Though horseshoes range from the Yucatan peninsula to northern Maine, mostly they live in the mid-Atlantic region. In our Bay, horseshoe crabs are year-round residents near the mouth as well as visitors to Eastern Bay, Miles, Chester and Choptank rivers. Researchers believe that within each major estuary along the Atlantic, distinct populations can be distinguished from others by size, shell color and eye pigmentation.

Horseshoe crabs’ role in the ecosystem is under-appreciated. Juvenile loggerhead turtles, a threatened species that uses the Chesapeake as a summer nursery, feed on them. Crab eggs nourish migrating shorebirds, which researchers estimate consume nearly 320 tons of eggs annually.
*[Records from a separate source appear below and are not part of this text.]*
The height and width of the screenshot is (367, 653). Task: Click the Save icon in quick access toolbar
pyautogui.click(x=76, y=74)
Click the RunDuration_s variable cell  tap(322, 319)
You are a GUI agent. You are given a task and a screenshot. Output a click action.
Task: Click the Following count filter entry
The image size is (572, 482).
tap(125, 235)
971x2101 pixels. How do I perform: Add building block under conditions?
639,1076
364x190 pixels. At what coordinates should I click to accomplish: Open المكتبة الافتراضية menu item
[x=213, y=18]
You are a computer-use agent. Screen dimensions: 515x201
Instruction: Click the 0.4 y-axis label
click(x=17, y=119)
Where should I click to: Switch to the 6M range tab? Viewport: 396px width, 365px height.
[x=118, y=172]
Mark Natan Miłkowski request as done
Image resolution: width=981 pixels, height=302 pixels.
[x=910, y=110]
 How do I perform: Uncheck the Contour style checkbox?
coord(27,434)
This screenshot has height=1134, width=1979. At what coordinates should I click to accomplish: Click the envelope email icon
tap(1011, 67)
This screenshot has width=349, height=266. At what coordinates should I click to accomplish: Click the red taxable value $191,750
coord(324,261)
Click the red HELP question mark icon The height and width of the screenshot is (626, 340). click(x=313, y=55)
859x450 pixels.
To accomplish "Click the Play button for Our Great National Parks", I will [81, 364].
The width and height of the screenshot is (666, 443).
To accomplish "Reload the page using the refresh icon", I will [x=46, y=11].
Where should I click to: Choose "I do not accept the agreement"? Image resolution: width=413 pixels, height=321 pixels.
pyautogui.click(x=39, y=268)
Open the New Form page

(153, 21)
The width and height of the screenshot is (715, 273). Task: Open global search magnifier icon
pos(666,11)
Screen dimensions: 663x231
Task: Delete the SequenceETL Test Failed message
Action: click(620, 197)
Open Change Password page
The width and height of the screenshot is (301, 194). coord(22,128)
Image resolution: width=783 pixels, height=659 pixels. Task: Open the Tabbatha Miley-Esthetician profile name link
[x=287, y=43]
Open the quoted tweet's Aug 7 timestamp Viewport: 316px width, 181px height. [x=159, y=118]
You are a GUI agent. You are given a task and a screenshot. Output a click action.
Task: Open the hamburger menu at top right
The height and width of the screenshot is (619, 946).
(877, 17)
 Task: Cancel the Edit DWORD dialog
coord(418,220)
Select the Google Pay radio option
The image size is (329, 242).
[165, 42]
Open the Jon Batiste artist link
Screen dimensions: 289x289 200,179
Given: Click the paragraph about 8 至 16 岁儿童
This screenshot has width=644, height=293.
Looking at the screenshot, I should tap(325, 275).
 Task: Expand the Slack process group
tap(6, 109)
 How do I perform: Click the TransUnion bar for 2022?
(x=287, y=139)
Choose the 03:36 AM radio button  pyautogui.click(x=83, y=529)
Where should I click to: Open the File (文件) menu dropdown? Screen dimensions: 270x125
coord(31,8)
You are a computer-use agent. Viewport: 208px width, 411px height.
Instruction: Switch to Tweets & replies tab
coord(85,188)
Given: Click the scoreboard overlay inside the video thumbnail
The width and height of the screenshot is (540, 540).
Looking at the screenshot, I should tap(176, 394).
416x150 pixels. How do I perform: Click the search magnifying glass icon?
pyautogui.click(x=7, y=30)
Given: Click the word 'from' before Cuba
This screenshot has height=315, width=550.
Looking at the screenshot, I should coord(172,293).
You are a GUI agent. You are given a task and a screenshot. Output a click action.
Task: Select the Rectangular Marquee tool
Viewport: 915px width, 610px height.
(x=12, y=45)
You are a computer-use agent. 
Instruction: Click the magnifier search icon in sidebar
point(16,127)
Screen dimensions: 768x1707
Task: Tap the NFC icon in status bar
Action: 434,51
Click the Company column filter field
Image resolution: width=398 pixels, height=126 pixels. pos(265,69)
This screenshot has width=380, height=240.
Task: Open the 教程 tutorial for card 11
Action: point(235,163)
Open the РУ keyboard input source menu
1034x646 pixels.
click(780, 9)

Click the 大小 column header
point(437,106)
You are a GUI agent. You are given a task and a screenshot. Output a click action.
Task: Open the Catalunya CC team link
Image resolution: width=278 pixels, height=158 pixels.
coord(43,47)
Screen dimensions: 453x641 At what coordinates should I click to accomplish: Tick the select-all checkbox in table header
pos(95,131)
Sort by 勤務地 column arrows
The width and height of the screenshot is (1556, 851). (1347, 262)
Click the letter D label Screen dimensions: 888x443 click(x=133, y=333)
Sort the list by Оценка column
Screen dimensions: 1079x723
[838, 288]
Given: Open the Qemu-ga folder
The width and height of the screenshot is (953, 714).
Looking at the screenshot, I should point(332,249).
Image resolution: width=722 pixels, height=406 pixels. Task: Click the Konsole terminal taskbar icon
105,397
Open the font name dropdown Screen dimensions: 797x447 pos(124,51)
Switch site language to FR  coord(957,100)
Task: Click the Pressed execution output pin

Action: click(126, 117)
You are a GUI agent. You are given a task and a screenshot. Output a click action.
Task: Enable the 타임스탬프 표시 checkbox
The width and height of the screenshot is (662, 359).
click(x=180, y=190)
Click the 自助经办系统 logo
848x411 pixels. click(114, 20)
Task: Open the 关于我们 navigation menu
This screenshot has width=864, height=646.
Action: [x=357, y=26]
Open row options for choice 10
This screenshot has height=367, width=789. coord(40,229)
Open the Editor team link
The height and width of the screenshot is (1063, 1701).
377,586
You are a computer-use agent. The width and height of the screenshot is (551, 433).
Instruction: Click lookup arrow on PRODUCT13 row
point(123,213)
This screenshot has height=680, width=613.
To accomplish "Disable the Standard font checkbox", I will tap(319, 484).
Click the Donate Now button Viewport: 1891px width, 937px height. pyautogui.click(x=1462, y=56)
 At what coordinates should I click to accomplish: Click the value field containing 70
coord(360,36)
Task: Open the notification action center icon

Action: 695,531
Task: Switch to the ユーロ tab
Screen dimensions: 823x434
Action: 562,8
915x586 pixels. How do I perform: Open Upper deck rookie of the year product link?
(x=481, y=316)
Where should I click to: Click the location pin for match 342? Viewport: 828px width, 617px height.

Adult horseshoe crabs feed primarily on marine worms and shellfish, including razor clams and soft-shelled clams.

Horseshoe crabs also serve an important role in the medical field. Limulus amoebocyte lysate, a clotting agent found in horseshoe crab blood, is used by scientists to detect such human pathogens as spinal meningitis and gonorrhea.

Commercial fishermen use them for eel, conch and catfish bait. Maryland has accounted for between 23 percent and 78 percent of the commercial catch from the northeastern Atlantic since 1980. But the unregulated fishery raised flags for resource managers, and in April 1998 Maryland restricted the coastal ocean harvest by 70 percent. Now, the Atlantic States Marine Fisheries Commission has proposed a 25 percent reduction in the horseshoe crab catch in every Atlantic state to further stem the tide of over-fishing.

So if you happen upon horseshoe crabs, let them enjoy their moment in the sand.

Fish Are Biting
It’s hot as Hades out there, making it seem more like late August than mid June. My advice is to escape the crowds and head to southern waters: fish the rivers, kayak the shorelines.

If you prefer open waters, speckled trout, red drum, croaker and rock are abundant from Smith Island to Fisherman’s Island. Offshore, several Ocean City marinas are reporting that anglers caught mako sharks up to 100 pounds at the Washington Canyon. Chumming was the preferred method.